What you will do: If a line in the records below holds the word "Axel", copy it.

━━ Exercise materials ━━

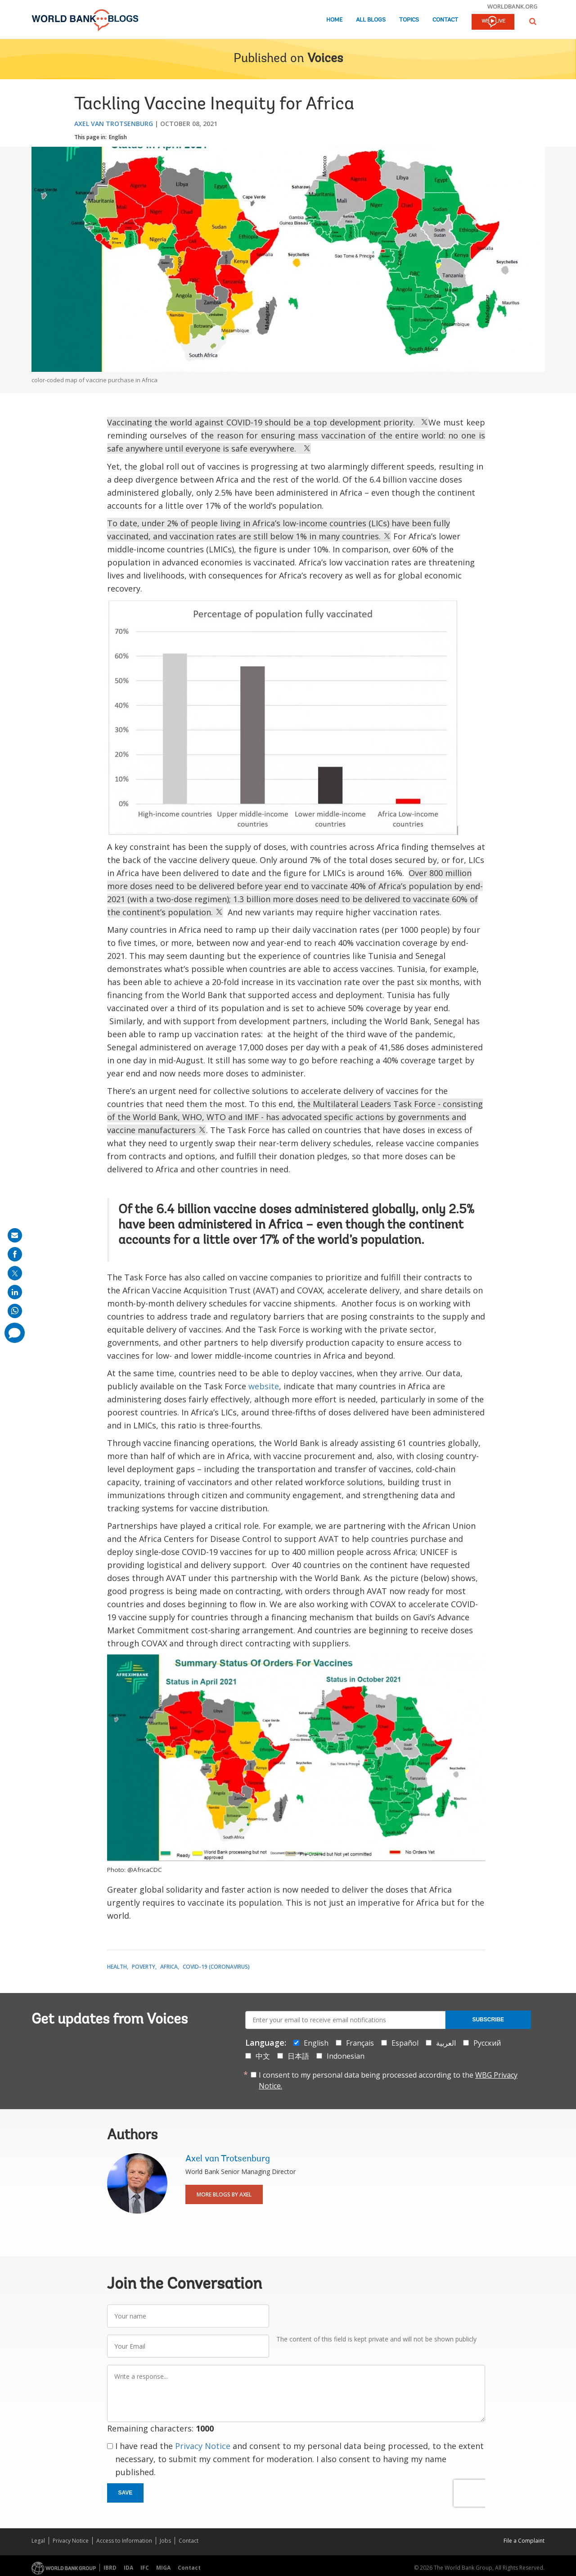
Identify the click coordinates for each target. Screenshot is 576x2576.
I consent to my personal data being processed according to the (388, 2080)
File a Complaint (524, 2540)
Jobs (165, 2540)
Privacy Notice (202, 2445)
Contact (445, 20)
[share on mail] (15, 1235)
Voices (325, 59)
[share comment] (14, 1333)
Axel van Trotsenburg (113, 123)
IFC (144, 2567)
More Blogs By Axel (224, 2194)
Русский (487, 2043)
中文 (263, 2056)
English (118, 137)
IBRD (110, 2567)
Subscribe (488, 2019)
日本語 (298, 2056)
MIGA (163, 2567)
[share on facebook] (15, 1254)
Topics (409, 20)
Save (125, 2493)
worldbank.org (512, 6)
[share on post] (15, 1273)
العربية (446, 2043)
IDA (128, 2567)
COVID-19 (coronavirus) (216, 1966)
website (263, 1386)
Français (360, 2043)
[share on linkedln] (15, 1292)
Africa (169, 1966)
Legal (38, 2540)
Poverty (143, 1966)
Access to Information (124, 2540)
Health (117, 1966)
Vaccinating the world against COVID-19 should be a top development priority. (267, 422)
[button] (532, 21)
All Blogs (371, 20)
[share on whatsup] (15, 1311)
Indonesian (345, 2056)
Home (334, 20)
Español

━━━

Answer:
Axel van Trotsenburg (113, 123)
More Blogs By Axel (224, 2194)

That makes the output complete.